━━━━━ Record excerpts ━━━━━

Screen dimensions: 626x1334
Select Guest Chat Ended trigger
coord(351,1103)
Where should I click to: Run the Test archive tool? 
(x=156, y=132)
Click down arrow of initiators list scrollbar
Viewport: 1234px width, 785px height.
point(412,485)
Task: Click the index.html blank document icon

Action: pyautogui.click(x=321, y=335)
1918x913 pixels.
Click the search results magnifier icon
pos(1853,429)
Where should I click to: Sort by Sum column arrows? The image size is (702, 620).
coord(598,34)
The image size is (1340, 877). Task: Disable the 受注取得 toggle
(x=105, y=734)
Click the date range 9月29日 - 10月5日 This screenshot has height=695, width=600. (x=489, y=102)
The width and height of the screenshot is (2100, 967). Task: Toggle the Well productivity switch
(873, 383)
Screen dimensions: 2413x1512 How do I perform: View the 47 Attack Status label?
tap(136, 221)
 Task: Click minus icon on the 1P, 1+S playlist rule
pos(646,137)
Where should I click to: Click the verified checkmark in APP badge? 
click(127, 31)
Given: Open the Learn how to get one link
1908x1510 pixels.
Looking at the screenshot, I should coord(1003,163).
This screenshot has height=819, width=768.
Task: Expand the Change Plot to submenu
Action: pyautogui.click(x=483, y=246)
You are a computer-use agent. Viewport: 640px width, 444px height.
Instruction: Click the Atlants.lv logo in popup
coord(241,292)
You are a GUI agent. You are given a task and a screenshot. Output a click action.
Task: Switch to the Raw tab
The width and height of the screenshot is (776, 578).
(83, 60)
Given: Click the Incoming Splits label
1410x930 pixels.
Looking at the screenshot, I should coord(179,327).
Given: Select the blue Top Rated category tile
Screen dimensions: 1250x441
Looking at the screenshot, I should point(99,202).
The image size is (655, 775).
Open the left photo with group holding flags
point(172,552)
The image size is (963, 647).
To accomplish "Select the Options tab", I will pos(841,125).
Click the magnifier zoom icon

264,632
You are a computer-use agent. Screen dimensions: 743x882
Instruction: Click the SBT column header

━━━━━

* _Task requirements_: Count the lines in these records that hold the string "agent". Only the number is wanted.

* _Output of the exercise_: 3